The library is always there to help. That’s especially true during Banned Books Week , which kicks off on Sept. 22.

The yearly event not only celebrates the free access of ideas, but it also highlights the increasing efforts to ban books – especially targeting titles featuring characters or written by authors who are LGBTQ+ and BIPOC . This year’s honorary chair is filmmaker Ava DuVernay and its youth honorary chair is Julia Garnett, a Tennessee student and a leader in the National Coalition Against Censorship’s Student Advocates for Speech program who has fought book bans in her home state . This week, I got on the phone with Cindy Hohl, the president of the American Library Association , to talk about Banned Books Week and more.

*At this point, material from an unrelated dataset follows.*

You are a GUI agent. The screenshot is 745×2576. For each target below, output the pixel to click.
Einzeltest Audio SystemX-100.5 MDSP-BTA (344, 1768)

“Banned Books Week has been going on for more than 40 years now, and it’s an opportunity for us to bring awareness to the attempts to remove books and materials from libraries, schools and bookstores,” says Hohl. “Even bookstores are being told what they can stock and what should be available to consumers. So this year’s theme for Banned Books Week is ‘Freed Between the Lines,’ and it’s an observance of the freedom we find in the pages of books.

And as librarians, we are here to defend that freedom from censorship.” Librarians’ jobs are more complex and challenging than most of us realize, so I asked Hohl how librarians are dealing the surge in book banning. “Our goal is to always put books into the hands of readers,”.